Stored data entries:

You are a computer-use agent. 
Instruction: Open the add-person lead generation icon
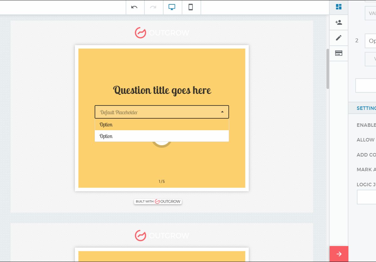[x=338, y=23]
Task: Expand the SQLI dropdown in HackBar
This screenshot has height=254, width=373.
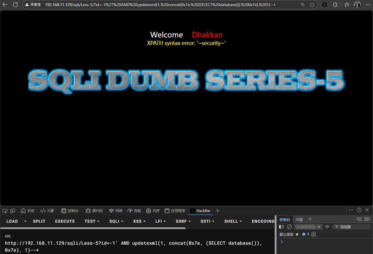Action: point(116,221)
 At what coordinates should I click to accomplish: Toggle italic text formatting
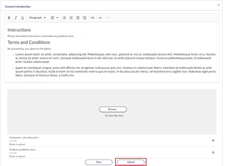click(16, 18)
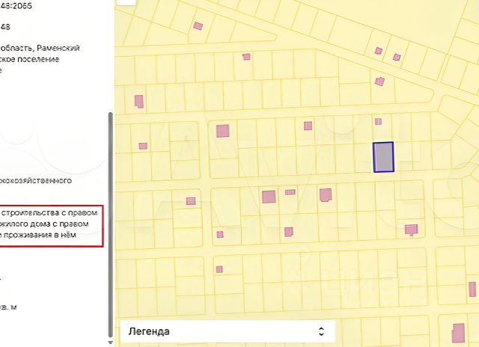Select the wide hatched pink building below the highlighted parcel's road
Screen dimensions: 479x347
coord(290,192)
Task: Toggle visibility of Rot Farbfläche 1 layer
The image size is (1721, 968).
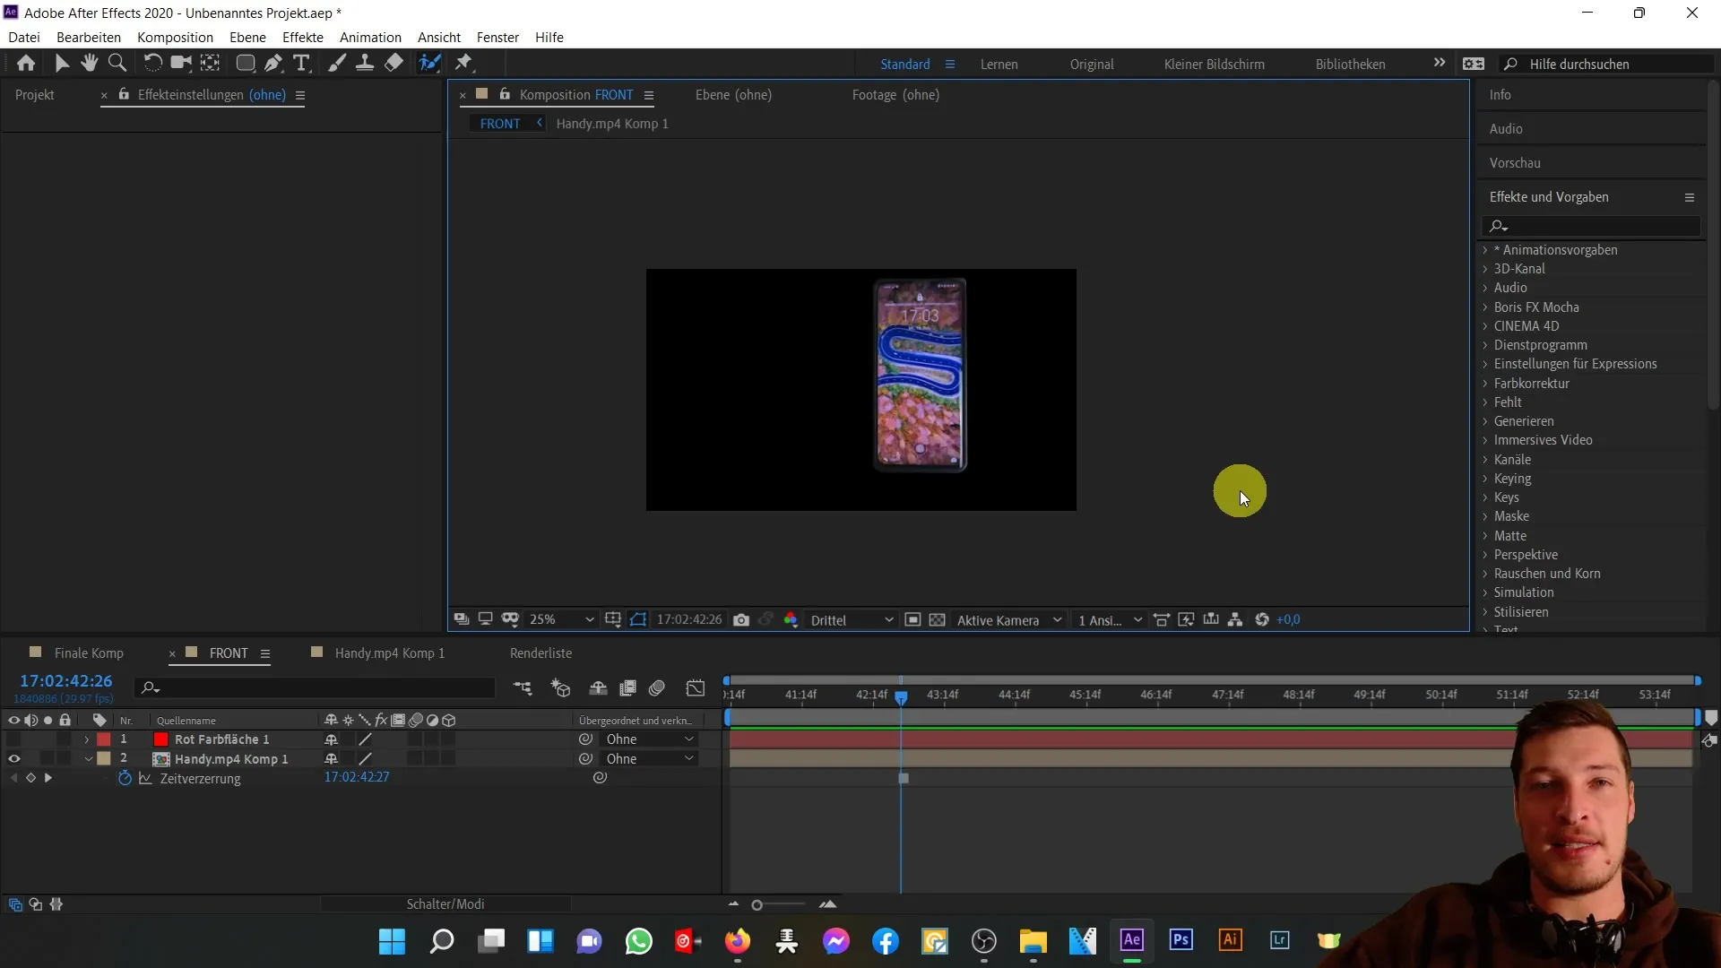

What to produce: Before printing anything, remove the pictures; then print all the records exactly.

Response to this task:
You are a computer-use agent. 
Instruction: Open the add-person lead generation icon
[x=338, y=23]
Task: Expand the SQLI dropdown in HackBar
This screenshot has height=254, width=373.
Action: point(116,221)
 At what coordinates should I click to accomplish: Toggle italic text formatting
click(16, 18)
Select the wide hatched pink building below the highlighted parcel's road
Screen dimensions: 479x347
coord(290,192)
Task: Toggle visibility of Rot Farbfläche 1 layer
The image size is (1721, 968).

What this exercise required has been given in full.